— BEGIN Text section —
Sam Davis Home will forever exemplify a special family to the hearts of Tennesseans.
In the 1960s, my grandfather Glendon Johns built a replica cabin on the property during the winter months he was not working his farm in Old Jefferson. He attended private parties in the home to visit friends and dated my grandmother Emily in the parlor before the historic property was a museum.
The house and grounds were purchased by the State of Tennessee in 1927 and opened for tours in 1930 by the Sam Davis Memorial Association.
The original Davis home in Stuartsboro (now Smyrna) was filled with normalcy and laughter and much love before the murmur of an approaching war between North and South.
The home, built in 1820 by Moses Ridley, was Greek Revival architecture purchased by the Davis family in 1845 and renovated in 1850.
The matriarch of the estate, Jane Simmons Davis, was the mother of our Smyrna luminary and legend Sam Davis. She taught a son the quintessence of ethics by example and later sacrificed this same son to an uncivil war.
Her story unfolds to reveal an especially fascinating and courageous woman. Family Bible records convey she was born in 1823 in Petersburg, Va., and died in 1874 at age 51. Jane was the only child of Edmund and Elizabeth Simmons (1806-1890) of Mecklenburg, Va. Elizabeth’s parents were Miles Collier and Nancy Gee of Virginia. Elizabeth’s ancestry is traced to direct lineage of Thomas Gee, born 1640 in Newton Ferrors, Devon, England.
Jane’s father died a young man in 1824 with no will. Elizabeth, in financial need, then moved to Rutherford County bringing Jane, her only child, a 1-year old in 1823.
At the age of 18, Jane was engaged to Charles Lewis Davis from Virginia, and they were married on May 19, 1841. Charles was 20 years senior to Jane and a 38-year old groom.
Having been previously wed to Margaret (died 1840), Charles was a widower with four children. Charles’ grandfather and Sam Davis’ great-grandfather was Lt. Col. William Davis (1747-1818 ) , who served in the 5th Virginia Regiment of the Revolutionary War and was present at Cornwallis’ surrender at Yorktown. In 1807, Col. Davis received a military grant of 900 acres in Georgia.
— END Text section —
— BEGIN Records shown —
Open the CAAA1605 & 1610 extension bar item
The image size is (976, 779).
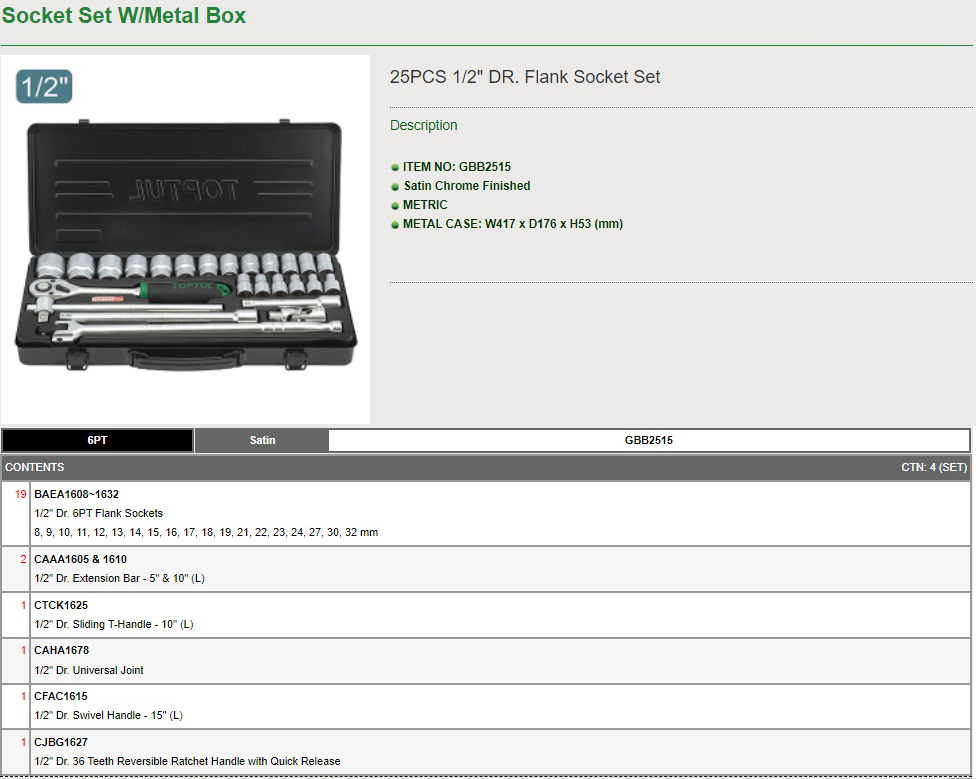click(x=81, y=559)
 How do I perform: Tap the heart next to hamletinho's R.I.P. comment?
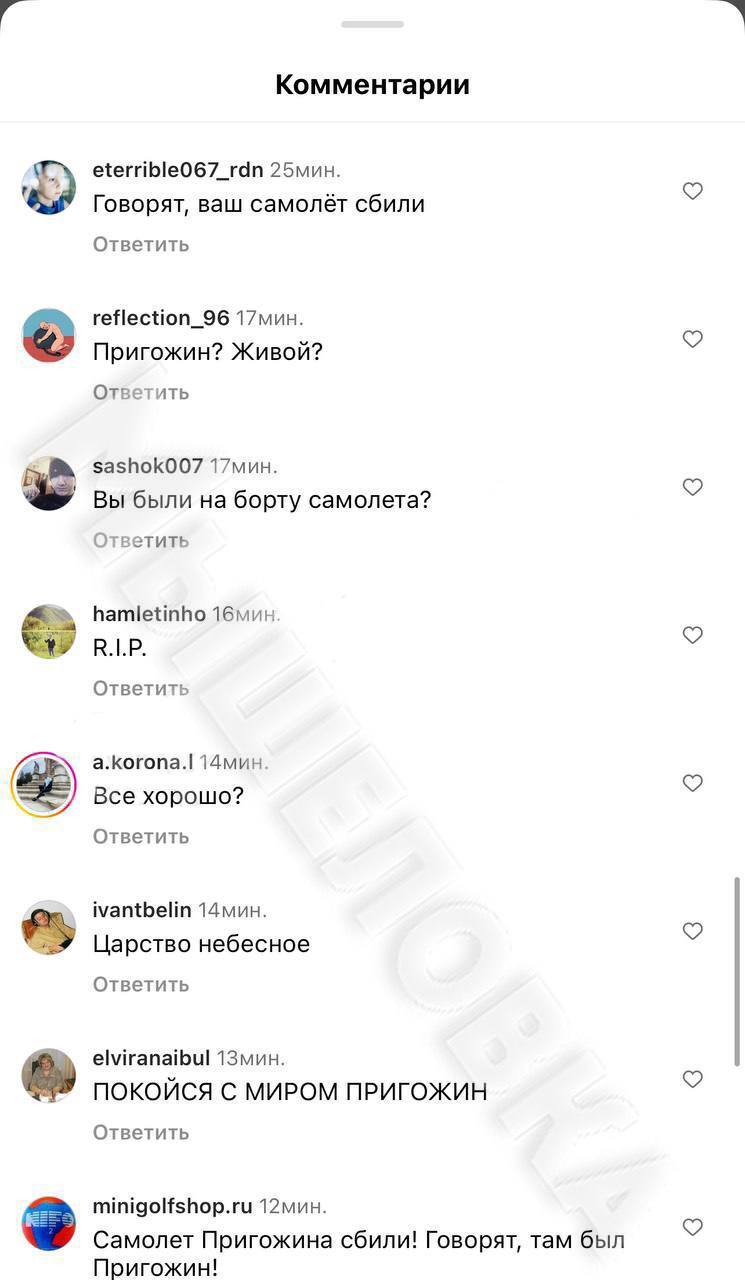tap(692, 635)
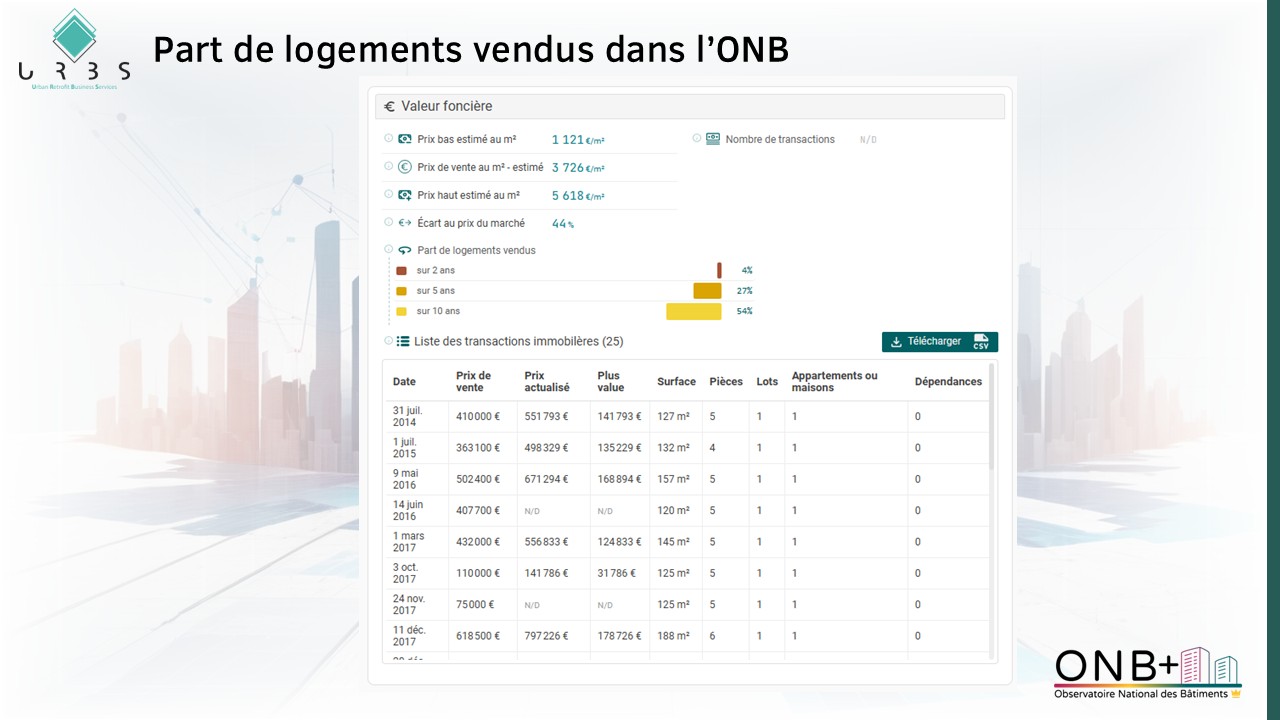1280x720 pixels.
Task: Click the yellow sur 10 ans color swatch
Action: pyautogui.click(x=401, y=311)
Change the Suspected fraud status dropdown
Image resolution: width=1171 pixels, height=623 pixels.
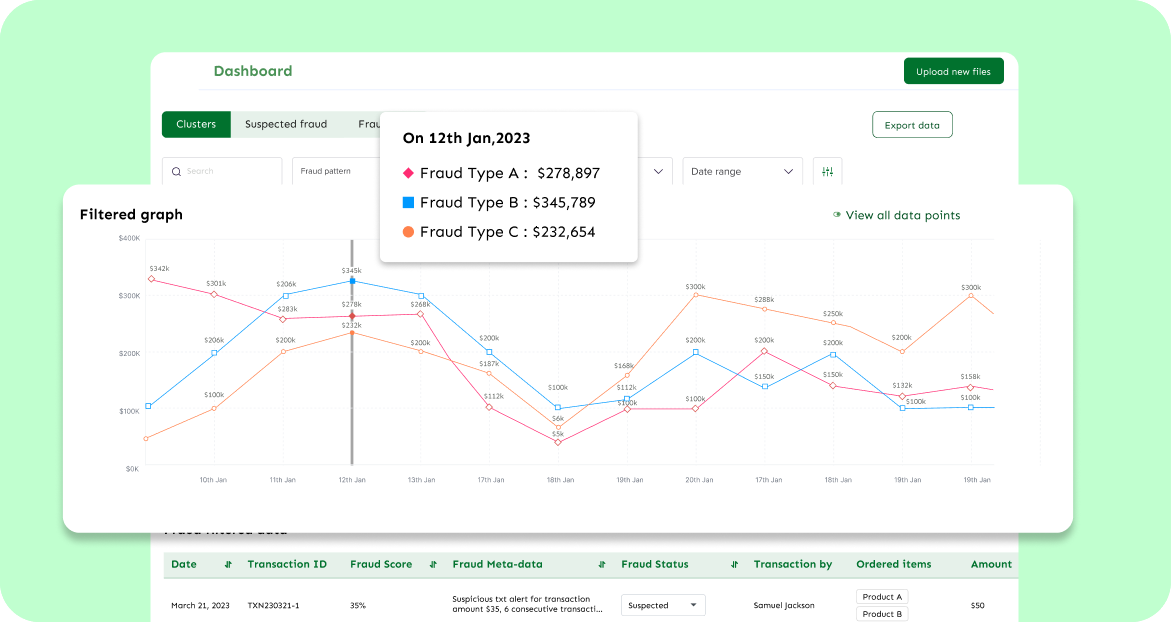pyautogui.click(x=663, y=605)
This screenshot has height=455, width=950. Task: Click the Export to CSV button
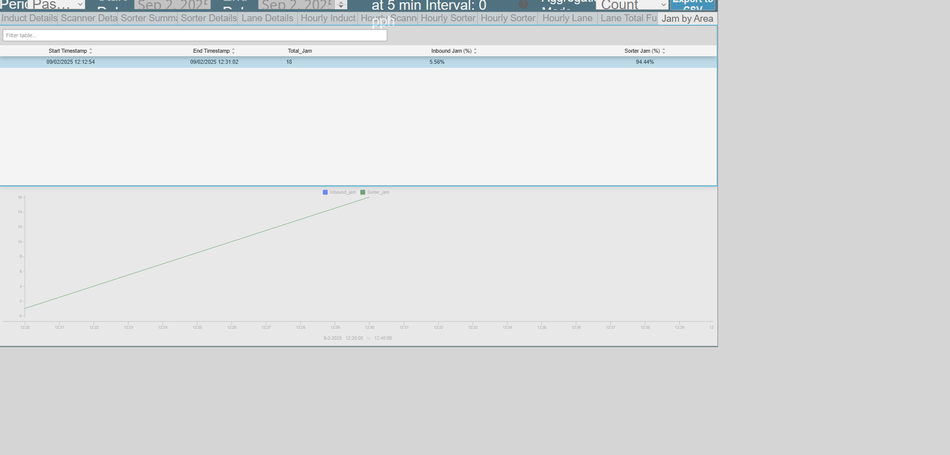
— END Records shown —
* **Written instruction**
Pick up the piece about the Sam Davis Home and Jane Simmons Davis where it stops, and write what comes next.

* **Response to this exercise**
In spring 1841, Charles and Jane moved into a log home originally on Almaville Road near present-day Interstate 24 where firstborn Samuel was born Oct. 6, 1842. By 1846, Charles moved his large family to Smyrna in the present-day home.
Sam was Jane’s firstborn child in 1842 followed by Margaret, Oscar Muse, Andromedia, Everard, Lizzie, Fannie, Charles and Hickman. At one time, there were a combined 13 children in the house, as well as the grandmother Elizabeth Collier Simmons. All children survived adulthood, except Everard, who died before age 1. The family supported the call to duty in our state; yet, Jane’s son Oscar joined the Confederate Army at age 14, stayed one night, and returned home never again to enlist in the military.
Few know that Sam Davis was a soldier in Stonewall Jackson’s Shenandoah Valley Campaign and the Battle of Shiloh before his endeavors with the Coleman Scouts. After being wounded in Perryville, Sam was in recovery before pursuing his journey as spymaster. Jane viewed this undertaking with a hesitant demeanor, while Sam pursued his role in the war with ambition.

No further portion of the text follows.